> **EXERCISE**:
Please reproduce the entries below exactly from the line holding "The image size" through the last line, both included, and omit any pictures.

Recorded data:
----

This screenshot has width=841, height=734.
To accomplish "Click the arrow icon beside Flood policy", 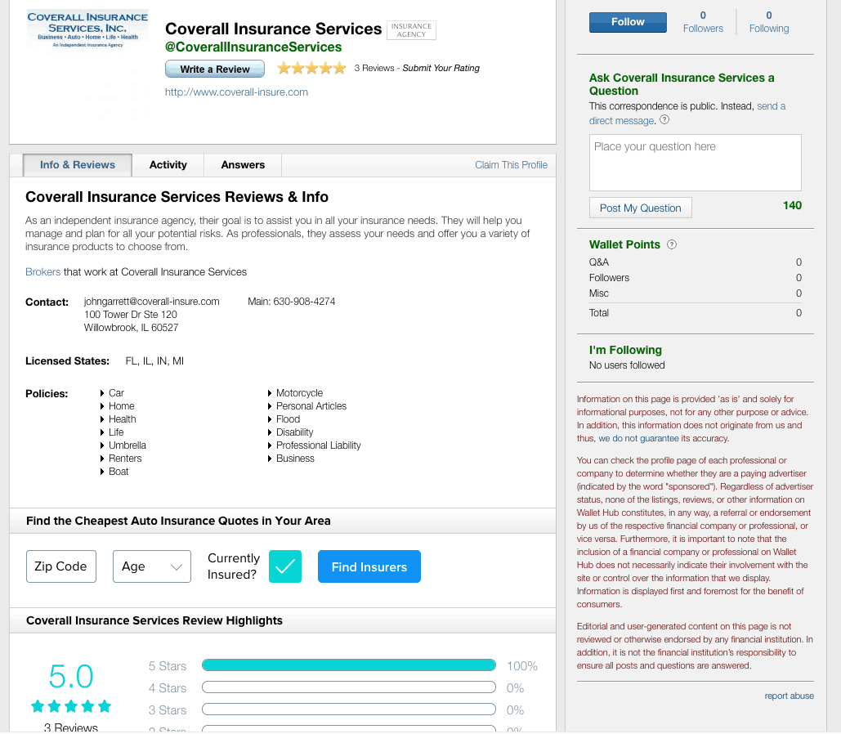I will [x=269, y=418].
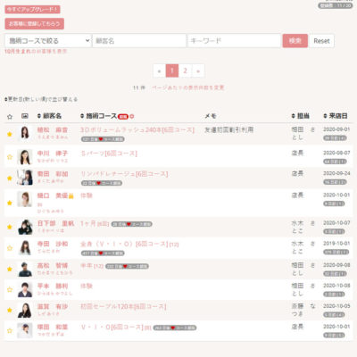
Task: Click the Reset button
Action: point(321,41)
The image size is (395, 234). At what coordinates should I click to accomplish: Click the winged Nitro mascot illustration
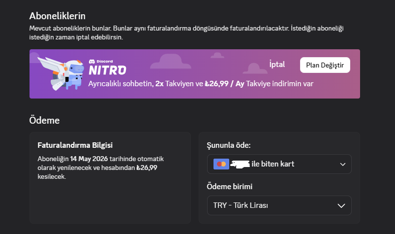click(x=61, y=73)
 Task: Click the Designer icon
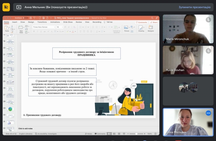151,28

----

> **SOLUTION TO THIS TASK**:
The image size is (395, 234). At what coordinates should I click to accomplish: Click the winged Nitro mascot illustration
click(x=61, y=73)
 Task: Click the Designer icon
151,28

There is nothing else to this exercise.